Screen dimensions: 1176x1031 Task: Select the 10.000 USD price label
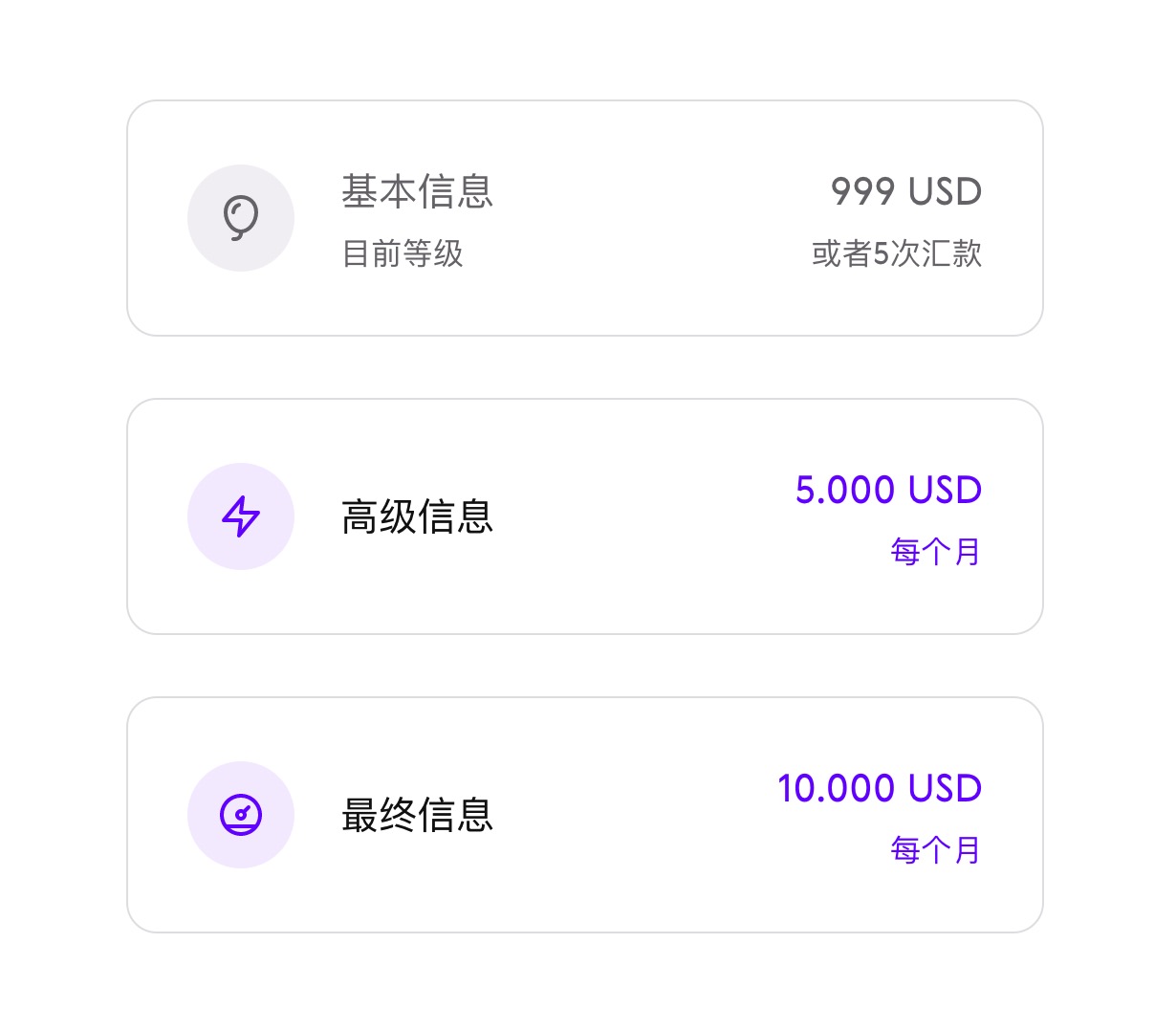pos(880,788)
=====
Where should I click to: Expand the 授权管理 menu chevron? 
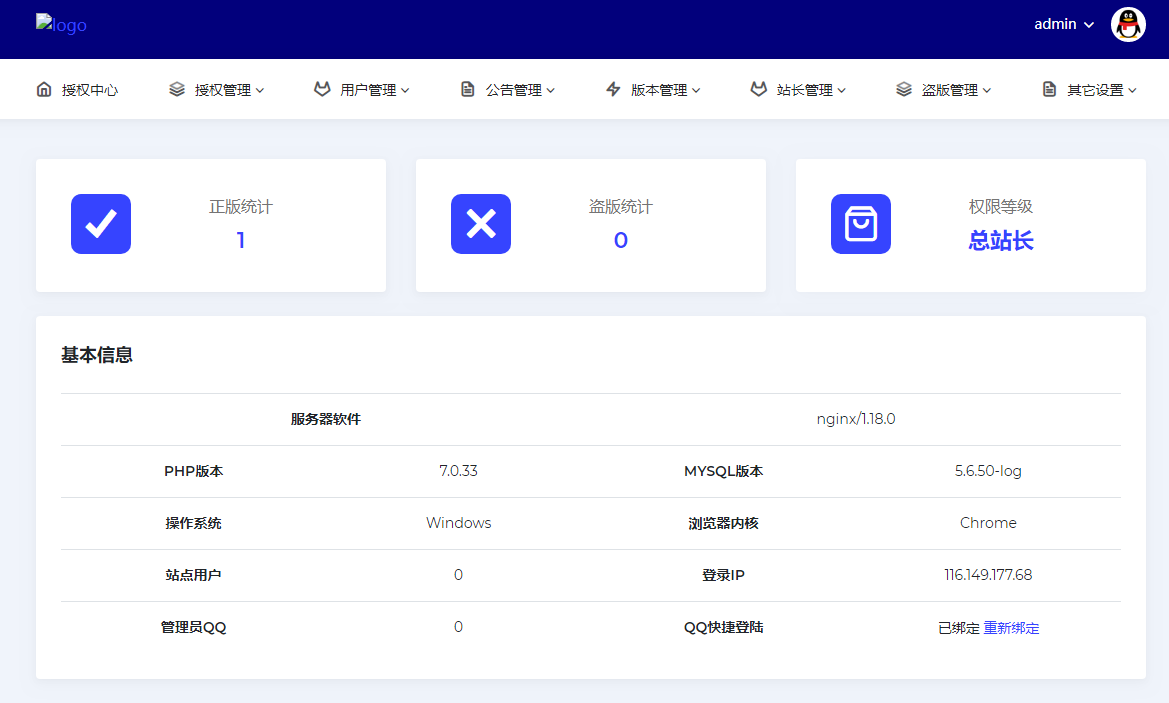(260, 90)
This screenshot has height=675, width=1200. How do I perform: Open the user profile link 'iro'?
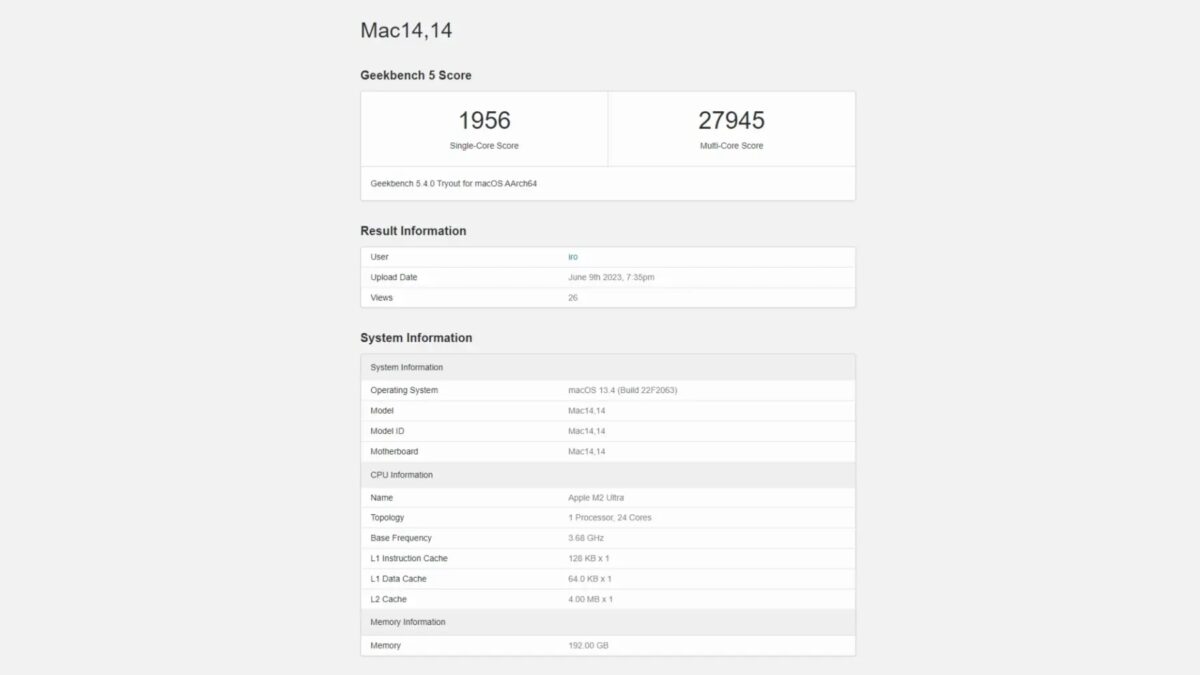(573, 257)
=====
→ **PROBLEM REQUIREMENTS**: Rewrite the listing from the line with "Screen dimensions: 1176x1031" through the line with "pos(880,788)", adding 86 to each number in the answer coordinates and nowhere else. Leave the pictures out.

→ **CORRECT ANSWER**:
Screen dimensions: 1176x1031 Task: Select the 10.000 USD price label
pos(966,874)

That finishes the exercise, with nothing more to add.